WHAT YOU HAVE TO DO:
Return the lines below verbatim, beginning at the line that contains "Select the 仅主机模式 radio button" and ending after the line that contains "Open the Maxi-Cosi".

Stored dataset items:
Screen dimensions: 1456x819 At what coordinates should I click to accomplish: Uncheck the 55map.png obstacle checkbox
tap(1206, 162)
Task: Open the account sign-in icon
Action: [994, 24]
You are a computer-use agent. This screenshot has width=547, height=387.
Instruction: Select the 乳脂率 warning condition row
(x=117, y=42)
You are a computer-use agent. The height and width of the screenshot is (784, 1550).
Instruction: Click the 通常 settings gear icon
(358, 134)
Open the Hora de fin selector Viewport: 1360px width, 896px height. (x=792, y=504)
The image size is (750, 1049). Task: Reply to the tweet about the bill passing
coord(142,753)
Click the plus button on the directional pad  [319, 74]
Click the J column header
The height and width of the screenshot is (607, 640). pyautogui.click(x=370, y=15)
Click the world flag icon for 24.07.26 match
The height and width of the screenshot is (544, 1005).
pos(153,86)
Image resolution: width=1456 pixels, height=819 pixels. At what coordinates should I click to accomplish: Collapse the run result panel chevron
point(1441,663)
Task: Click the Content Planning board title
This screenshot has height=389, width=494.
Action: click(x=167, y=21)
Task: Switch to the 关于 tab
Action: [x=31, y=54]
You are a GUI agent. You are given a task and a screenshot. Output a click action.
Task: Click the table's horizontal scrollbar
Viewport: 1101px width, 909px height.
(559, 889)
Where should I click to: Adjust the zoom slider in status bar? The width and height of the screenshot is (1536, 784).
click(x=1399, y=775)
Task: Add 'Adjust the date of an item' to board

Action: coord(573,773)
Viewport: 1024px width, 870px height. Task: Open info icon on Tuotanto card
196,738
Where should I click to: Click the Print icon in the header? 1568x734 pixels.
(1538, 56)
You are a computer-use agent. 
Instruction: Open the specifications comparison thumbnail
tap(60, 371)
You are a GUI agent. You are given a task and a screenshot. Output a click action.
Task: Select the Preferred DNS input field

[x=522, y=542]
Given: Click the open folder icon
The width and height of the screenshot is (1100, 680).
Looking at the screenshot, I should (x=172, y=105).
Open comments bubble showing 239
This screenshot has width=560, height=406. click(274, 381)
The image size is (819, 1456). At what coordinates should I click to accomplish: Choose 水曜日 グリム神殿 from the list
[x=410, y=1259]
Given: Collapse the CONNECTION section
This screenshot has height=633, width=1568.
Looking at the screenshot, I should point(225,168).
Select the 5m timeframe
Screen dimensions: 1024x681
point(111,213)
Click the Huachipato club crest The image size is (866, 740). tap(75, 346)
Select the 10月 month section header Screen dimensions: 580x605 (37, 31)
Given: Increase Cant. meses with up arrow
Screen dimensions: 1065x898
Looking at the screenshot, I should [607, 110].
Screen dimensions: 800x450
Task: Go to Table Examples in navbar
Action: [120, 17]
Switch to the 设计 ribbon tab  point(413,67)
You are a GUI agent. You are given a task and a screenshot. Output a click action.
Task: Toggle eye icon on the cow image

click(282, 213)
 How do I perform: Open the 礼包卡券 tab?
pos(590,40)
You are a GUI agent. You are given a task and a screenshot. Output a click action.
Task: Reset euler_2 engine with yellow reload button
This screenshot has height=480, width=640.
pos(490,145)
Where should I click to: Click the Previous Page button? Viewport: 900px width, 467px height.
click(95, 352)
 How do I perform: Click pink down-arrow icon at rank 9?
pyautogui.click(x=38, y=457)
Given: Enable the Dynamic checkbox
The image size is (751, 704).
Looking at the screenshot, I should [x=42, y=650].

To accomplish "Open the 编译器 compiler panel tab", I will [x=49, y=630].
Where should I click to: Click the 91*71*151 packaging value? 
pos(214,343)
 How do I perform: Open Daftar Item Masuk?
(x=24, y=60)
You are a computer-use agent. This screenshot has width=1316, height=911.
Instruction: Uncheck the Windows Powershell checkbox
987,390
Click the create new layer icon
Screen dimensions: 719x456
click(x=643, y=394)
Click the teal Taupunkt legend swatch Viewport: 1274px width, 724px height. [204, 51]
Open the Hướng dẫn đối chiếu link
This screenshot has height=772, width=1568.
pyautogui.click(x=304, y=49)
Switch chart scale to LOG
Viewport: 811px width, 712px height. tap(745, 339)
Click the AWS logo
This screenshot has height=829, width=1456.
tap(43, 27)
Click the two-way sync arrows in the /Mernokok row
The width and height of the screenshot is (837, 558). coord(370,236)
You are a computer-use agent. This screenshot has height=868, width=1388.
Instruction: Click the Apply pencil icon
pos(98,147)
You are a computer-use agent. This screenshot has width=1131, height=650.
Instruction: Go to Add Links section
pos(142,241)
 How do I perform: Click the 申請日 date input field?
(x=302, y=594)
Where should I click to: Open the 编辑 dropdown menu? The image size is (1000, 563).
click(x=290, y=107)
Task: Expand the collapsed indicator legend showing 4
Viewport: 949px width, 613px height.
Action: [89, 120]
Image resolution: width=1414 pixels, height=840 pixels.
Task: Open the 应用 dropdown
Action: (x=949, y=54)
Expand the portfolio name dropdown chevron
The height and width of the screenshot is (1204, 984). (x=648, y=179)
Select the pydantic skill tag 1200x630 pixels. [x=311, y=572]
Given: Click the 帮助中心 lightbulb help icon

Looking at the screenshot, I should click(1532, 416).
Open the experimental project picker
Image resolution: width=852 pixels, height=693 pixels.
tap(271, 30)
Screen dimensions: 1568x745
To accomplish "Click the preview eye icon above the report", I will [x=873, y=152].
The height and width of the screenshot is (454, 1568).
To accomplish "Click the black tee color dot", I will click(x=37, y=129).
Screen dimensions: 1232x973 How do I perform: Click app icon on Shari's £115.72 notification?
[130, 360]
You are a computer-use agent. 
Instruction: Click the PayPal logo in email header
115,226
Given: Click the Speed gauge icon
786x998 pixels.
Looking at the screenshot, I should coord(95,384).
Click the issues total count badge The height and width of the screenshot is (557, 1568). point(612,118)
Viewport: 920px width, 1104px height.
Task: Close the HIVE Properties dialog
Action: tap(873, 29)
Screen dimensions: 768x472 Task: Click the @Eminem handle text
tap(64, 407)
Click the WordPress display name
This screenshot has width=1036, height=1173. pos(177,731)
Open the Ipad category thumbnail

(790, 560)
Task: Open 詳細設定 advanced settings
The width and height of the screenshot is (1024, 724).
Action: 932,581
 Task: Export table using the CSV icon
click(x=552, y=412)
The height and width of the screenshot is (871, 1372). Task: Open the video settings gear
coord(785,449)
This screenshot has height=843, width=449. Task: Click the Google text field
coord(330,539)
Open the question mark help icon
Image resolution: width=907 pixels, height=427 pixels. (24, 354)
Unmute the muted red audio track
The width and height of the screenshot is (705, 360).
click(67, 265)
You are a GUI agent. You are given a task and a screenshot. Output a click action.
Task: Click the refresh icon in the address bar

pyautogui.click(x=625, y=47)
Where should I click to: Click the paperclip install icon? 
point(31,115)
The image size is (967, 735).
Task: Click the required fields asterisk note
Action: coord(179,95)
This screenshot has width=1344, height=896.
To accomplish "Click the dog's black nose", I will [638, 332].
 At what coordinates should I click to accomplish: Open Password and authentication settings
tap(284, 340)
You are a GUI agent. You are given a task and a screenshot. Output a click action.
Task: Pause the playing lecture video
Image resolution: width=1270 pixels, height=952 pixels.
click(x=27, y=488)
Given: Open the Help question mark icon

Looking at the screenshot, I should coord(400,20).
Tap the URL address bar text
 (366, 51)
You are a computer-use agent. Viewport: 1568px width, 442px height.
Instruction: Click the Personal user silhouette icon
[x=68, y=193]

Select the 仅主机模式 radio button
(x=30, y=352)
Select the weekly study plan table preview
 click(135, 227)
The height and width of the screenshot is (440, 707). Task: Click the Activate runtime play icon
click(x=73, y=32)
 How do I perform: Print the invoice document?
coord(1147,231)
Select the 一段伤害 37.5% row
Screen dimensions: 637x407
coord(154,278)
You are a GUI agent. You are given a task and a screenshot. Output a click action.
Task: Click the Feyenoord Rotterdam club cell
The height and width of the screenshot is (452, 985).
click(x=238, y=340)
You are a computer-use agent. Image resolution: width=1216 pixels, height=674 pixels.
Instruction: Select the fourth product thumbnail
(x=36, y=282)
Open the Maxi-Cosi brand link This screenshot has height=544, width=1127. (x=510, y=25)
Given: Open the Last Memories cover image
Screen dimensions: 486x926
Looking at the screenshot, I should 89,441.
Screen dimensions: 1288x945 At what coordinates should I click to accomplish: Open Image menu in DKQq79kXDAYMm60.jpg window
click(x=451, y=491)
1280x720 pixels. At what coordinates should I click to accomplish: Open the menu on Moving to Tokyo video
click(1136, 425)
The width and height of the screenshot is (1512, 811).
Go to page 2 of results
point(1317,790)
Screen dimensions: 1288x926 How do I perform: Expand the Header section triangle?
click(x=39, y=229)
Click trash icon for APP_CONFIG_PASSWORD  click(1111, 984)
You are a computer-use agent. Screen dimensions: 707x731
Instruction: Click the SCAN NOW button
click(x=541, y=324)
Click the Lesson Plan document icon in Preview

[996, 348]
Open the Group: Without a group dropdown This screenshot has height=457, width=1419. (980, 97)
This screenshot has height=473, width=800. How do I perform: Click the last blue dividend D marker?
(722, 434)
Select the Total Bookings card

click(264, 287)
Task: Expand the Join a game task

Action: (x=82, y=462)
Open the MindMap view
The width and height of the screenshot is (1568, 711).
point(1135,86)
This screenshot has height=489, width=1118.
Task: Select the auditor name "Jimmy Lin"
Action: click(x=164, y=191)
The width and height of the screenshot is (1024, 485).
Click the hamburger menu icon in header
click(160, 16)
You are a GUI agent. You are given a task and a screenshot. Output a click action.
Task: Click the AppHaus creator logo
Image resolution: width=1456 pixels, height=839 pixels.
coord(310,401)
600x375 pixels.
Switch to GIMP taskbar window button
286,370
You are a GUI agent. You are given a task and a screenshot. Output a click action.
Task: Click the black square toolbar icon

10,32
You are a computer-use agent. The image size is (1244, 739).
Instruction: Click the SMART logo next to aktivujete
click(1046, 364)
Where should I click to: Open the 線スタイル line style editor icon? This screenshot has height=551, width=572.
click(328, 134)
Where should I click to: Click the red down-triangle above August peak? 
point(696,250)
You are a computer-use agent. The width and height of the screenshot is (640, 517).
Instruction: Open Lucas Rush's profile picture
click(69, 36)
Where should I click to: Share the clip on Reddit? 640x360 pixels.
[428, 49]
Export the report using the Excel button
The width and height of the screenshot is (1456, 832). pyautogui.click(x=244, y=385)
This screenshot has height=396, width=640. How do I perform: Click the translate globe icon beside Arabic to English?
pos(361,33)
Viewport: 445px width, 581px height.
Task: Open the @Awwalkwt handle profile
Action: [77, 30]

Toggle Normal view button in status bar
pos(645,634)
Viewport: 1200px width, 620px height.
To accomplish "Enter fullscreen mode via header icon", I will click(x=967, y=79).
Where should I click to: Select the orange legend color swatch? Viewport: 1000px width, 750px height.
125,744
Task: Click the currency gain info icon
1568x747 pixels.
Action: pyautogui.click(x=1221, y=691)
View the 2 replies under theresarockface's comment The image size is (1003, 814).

FINAL RESULT:
Select the 仅主机模式 radio button
(x=30, y=352)
Select the weekly study plan table preview
 click(135, 227)
The height and width of the screenshot is (440, 707). Task: Click the Activate runtime play icon
click(x=73, y=32)
 How do I perform: Print the invoice document?
coord(1147,231)
Select the 一段伤害 37.5% row
Screen dimensions: 637x407
coord(154,278)
You are a GUI agent. You are given a task and a screenshot. Output a click action.
Task: Click the Feyenoord Rotterdam club cell
The height and width of the screenshot is (452, 985).
click(x=238, y=340)
You are a computer-use agent. Image resolution: width=1216 pixels, height=674 pixels.
Instruction: Select the fourth product thumbnail
(x=36, y=282)
Open the Maxi-Cosi brand link This screenshot has height=544, width=1127. (x=510, y=25)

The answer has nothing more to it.